Since piers II and III were rented to a Chinese team eight years ago, the company has always attached great importance to employment compliance and frequently carried out spot inspections and checks. Labor departments of Greece’s left-wing and right-wing governments have regularly inspected the employment situation at PCT and its outsourcing terminal operator. In terms of employment compliance, both PCT and Diakinisis Port, a subcontractor, have kept a clean sheet. Speaking about Piraeus, an employee who had previously worked for other ports for more than 10 years said: “The first time I came to Piraeus, I felt the port was very different from other ports. There is more new equipment, new trucks, job opportunities and customers here. Workers want to work here, because the conditions here are much better than at other freight terminals across the Mediterranean. We are enthusiastic about our work and, from what I can tell, we are paid higher daily wages. There is even free lunch here.”
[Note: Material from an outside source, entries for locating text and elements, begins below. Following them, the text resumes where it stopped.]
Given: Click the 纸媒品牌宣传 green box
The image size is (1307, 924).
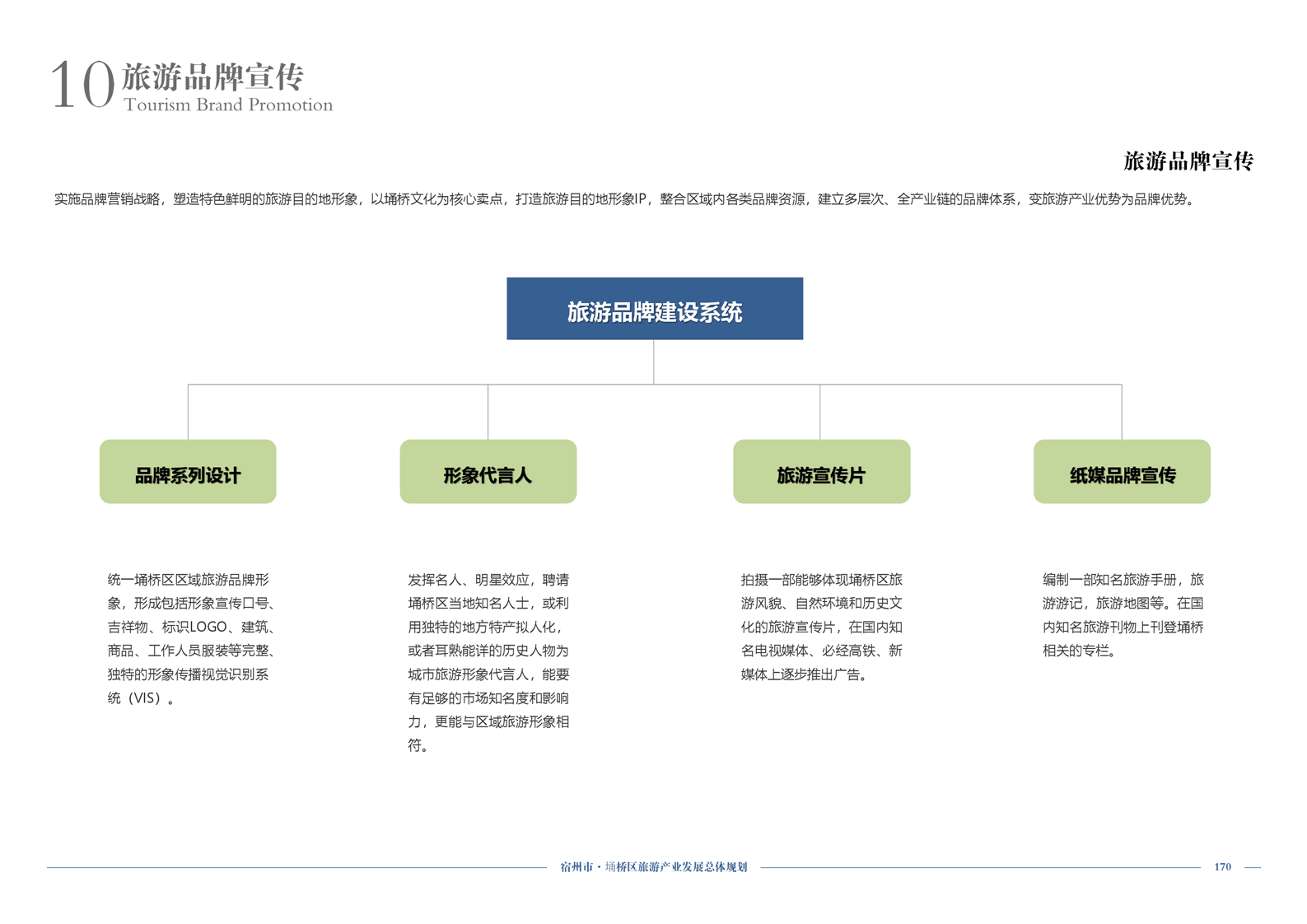Looking at the screenshot, I should [x=1122, y=472].
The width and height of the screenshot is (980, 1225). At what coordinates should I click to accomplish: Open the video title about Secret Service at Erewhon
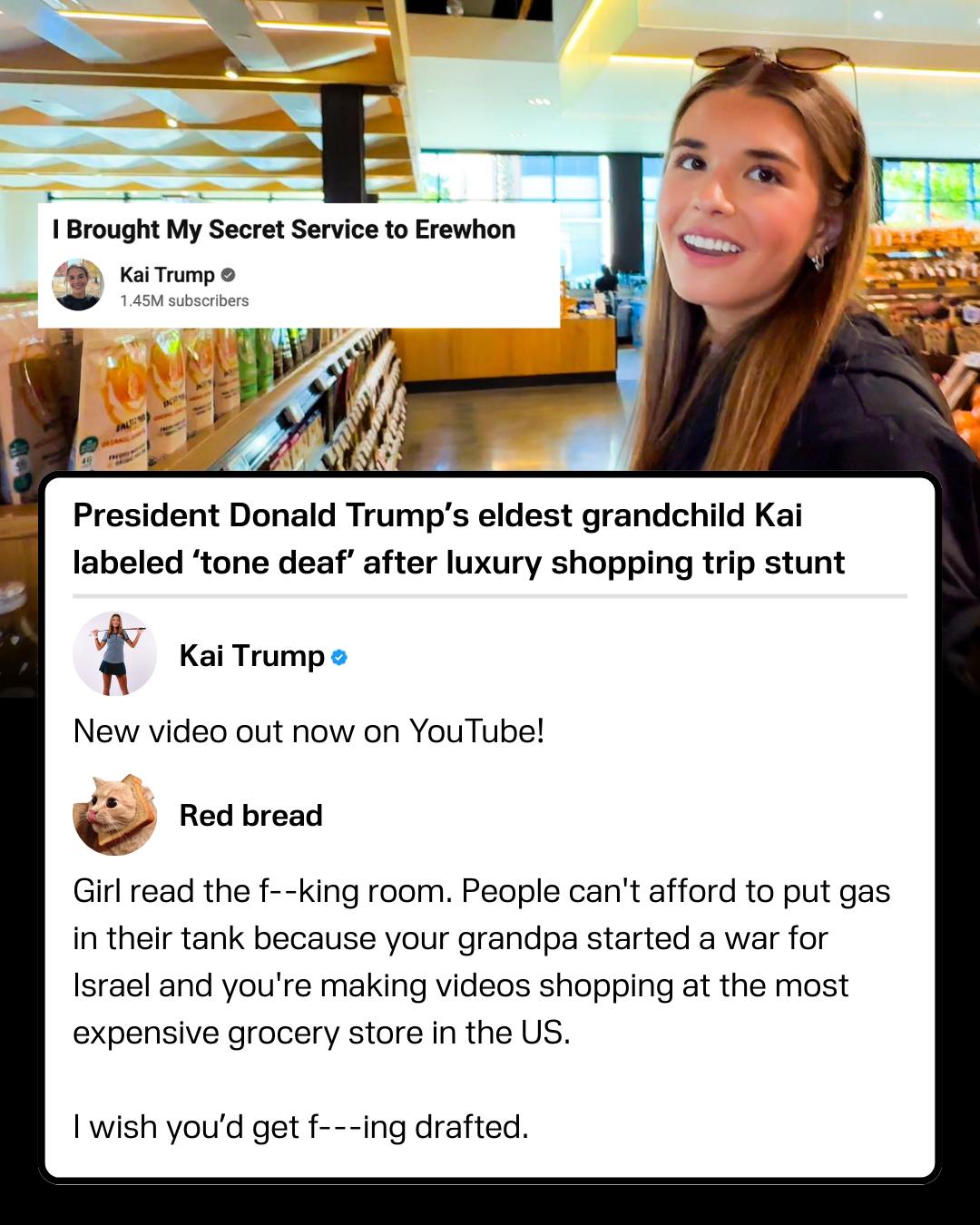284,230
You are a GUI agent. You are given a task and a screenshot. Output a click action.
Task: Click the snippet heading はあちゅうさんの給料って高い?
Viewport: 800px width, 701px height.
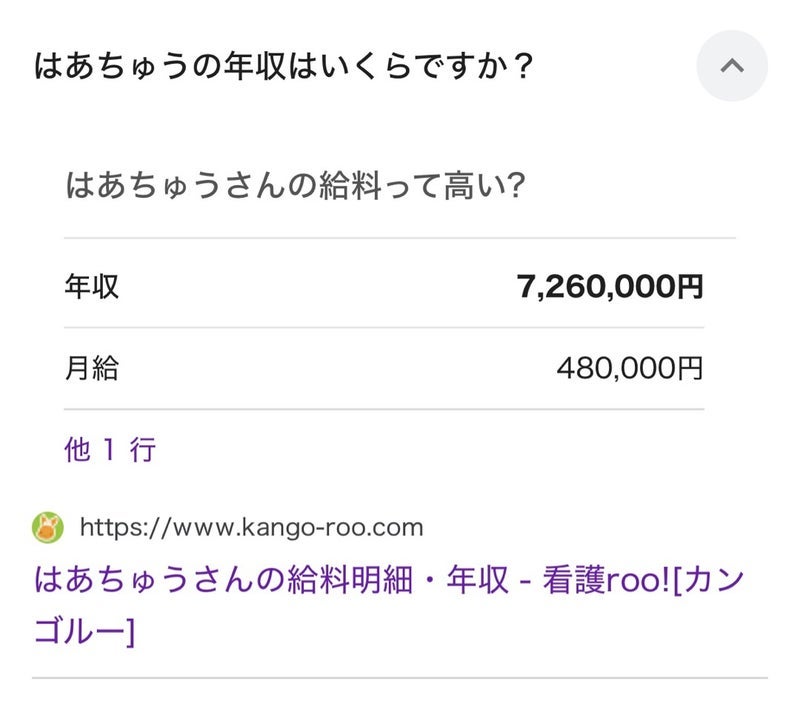(295, 186)
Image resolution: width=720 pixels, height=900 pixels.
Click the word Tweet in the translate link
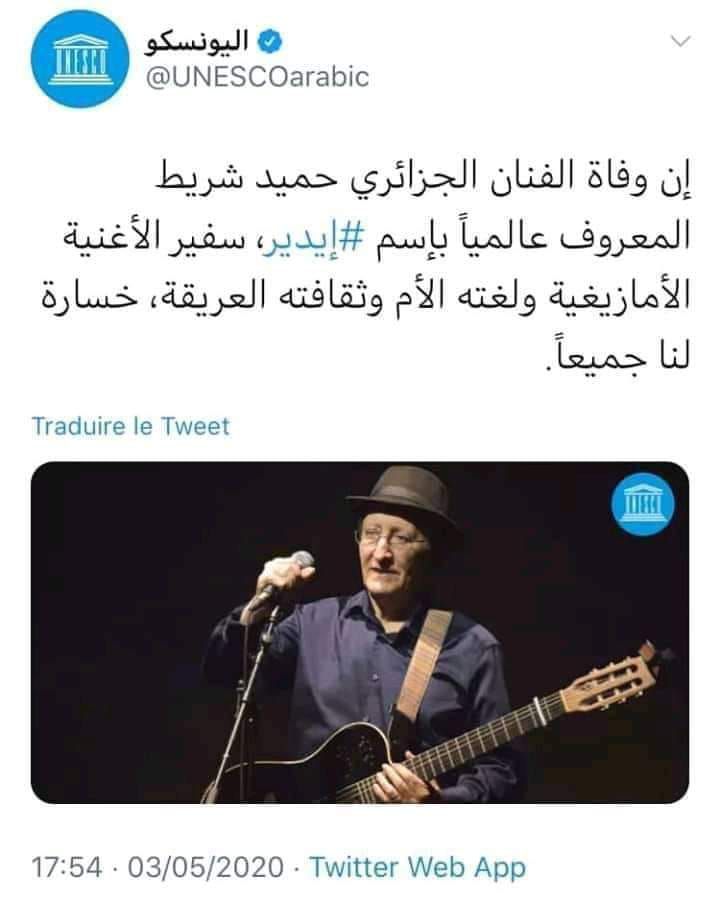pos(195,426)
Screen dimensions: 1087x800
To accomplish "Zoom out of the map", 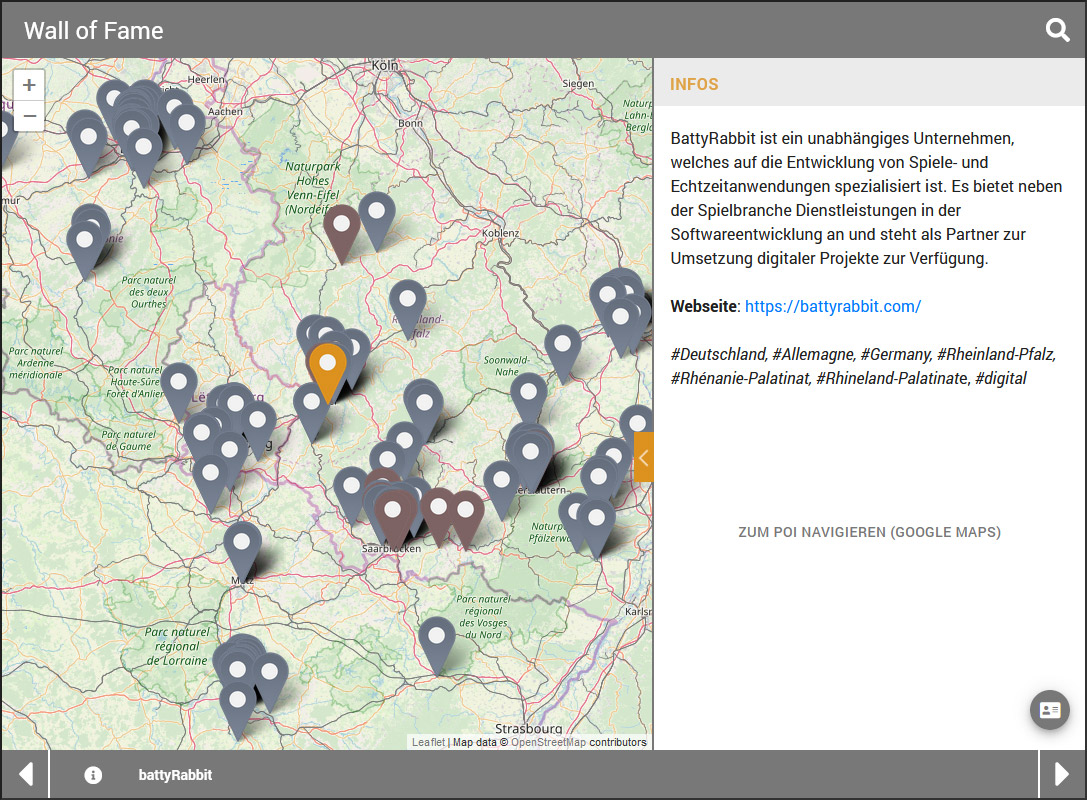I will 29,117.
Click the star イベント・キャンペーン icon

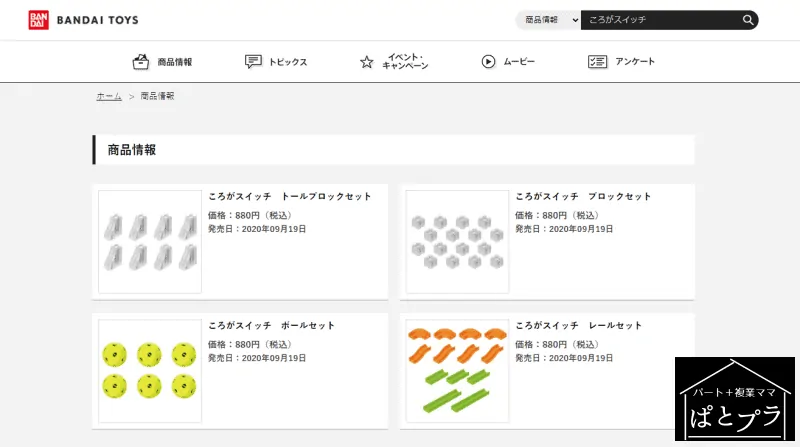click(x=366, y=62)
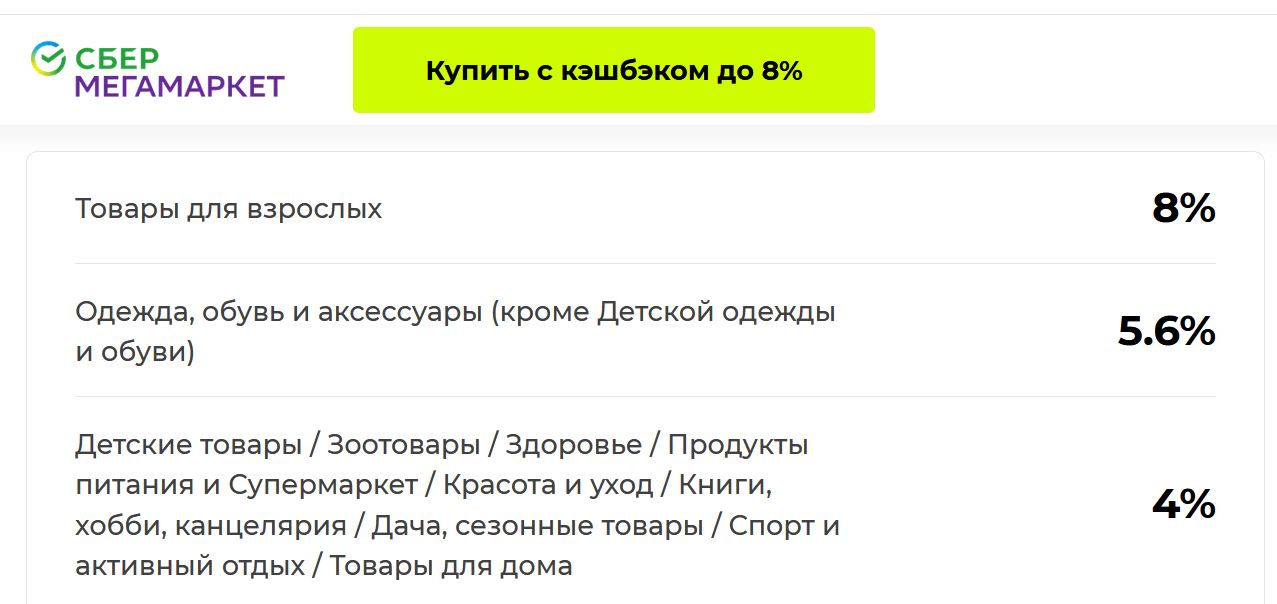Click the Здоровье category text

[x=573, y=444]
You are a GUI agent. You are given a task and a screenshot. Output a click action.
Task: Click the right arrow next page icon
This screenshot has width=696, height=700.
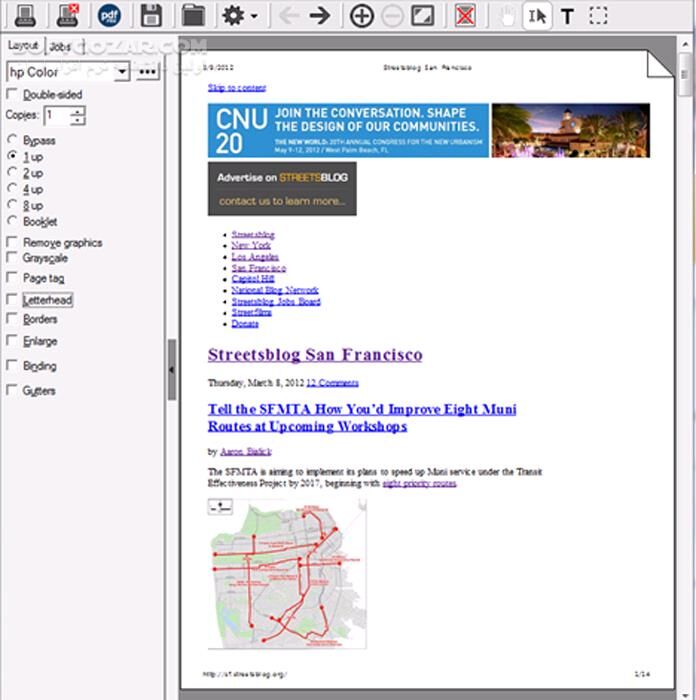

In addition to its own efforts, the success of Piraeus, a port of transshipment in the Mediterranean, is also attributed to intermittent strikes at the surrounding ports, because transshipment of goods, independent of any man’s will, will always choose ports that are reliable, efficient and cheap. Over the past eight years, memories of Piraeus’s ancient dominance have been awakened and it is expected to be the largest container terminal this year or next to compete head-on with Northwestern European ports.

For the few Chinese who left their home country, the port is a job assigned by their parent company. However, for the 1,700 Greek employees, it means a life commitment to their children, wife and parents, and for Greece, a country still in a sovereign debt crisis, the meaning of Piraeus is self-evident.